Conophytum pageae from southwestern Bushmanland. Nocturnal summer flowers photographed with a flash. |
Plants in the genus Conophytum are all primarily cool-season growers, and most species flower at the start of major vegetative activity in autumn. A few conos bloom at the summer solstice, though: Conophytum frutescens, C. francoiseae, C. minusculum ssp. aestiflorens, C. bolusiae, and certain forms of C. pageae are all flowering for me right now.
Conophytum pageae has the widest geographic range of any Conophytum species, from the outskirts of the Knersvlakte in southern Namaqualand, all the way north into Namibia. There is a lot of variation in the plants over that range, and many species were separated out from C. pageae in the past. One of the more distinctive former species now considered C. pageae synonyms--Conophytum subrisum--is represented by the photo above. This particular batch of seedlings, from the southeastern part of the range of C. pageae, is a more or less classic "subrisum," with fairly large, greenish-yellow obconical leaves, with red lipstick-like markings late in the growing season, and flowers that are yellow, big and showy. Subrisum flowers also tend to happen very early, before the growing season otherwise starts and even in midsummer, as with these plants.

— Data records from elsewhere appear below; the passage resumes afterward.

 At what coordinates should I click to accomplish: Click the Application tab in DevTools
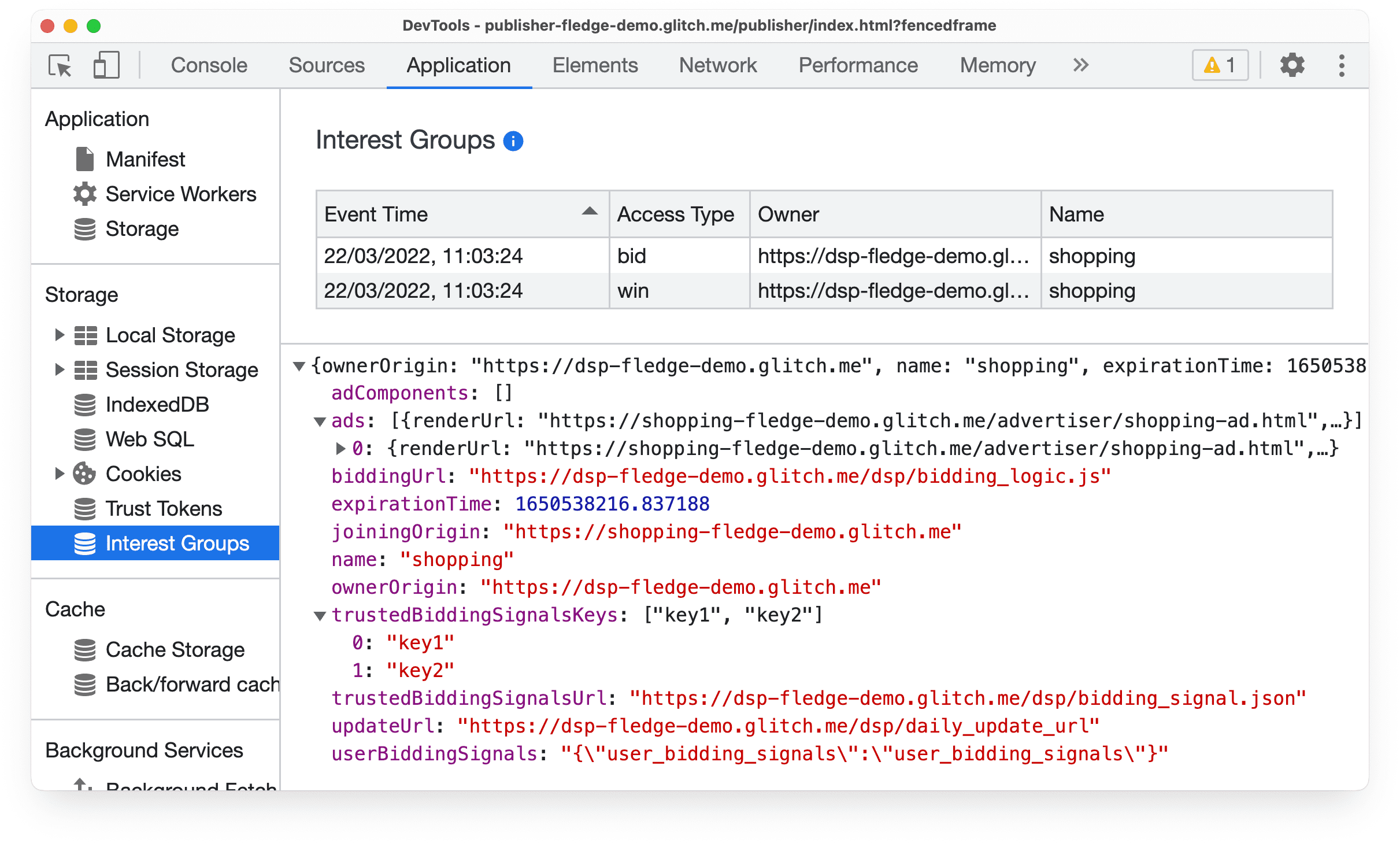tap(459, 65)
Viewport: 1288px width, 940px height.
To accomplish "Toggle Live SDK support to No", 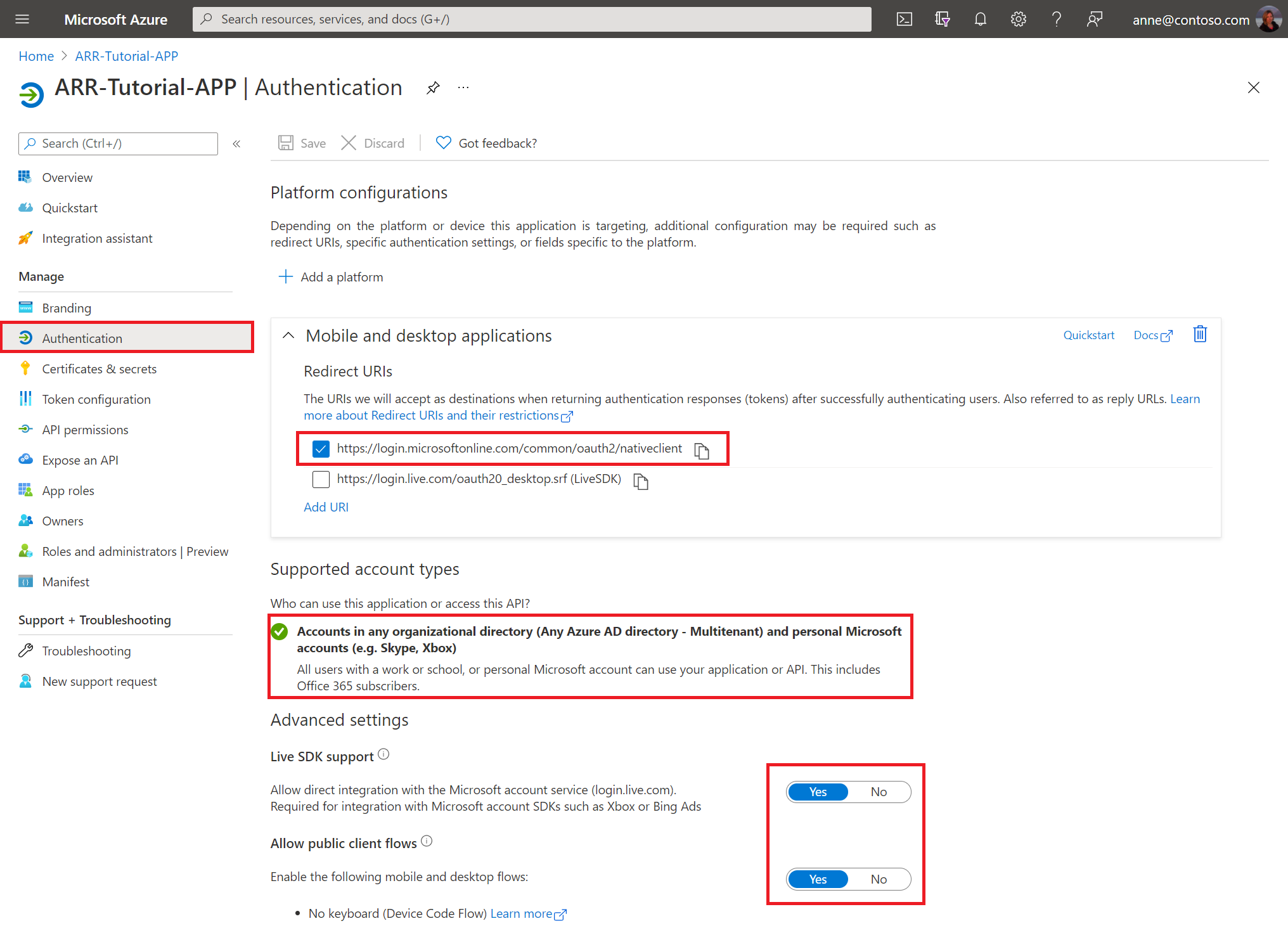I will (x=879, y=791).
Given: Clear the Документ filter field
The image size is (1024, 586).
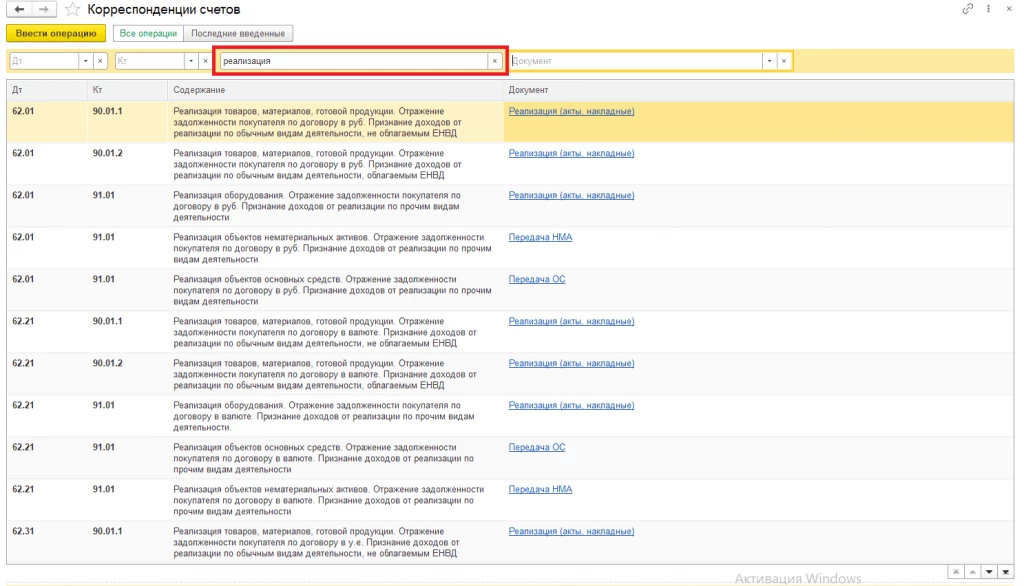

There is a definitely an argument to be made in favor of maintaining C. subrisum as a separate species; the trouble is all of the variation and combinations of traits seen in wild populations of C. pageae in the broad, modern sense of Steve Hammer's revisions of the genus. So, there are southern plants that are C. subrisum in every way, except that they flower at the end of autumn, five months later than the population pictured here. Or, there are are plants with good subrisum flowers and leaf coloration, but with small, round plant bodies the size of peas. There are populations with plants that are vegetatively subrisum, but with puny pale-tan flowers reminiscent of the former Conophytum minutiflorum, another C. pageaae synonym. I really don't know what the best taxonomic solution would be in this case; in the balance between trying to name all of the variation seen in nature, and acknowledging that the boundaries between different forms are murky and shifting, maybe the best solution is to sink everything into one wide-ranging and problematically variable species, Conophytum pageae.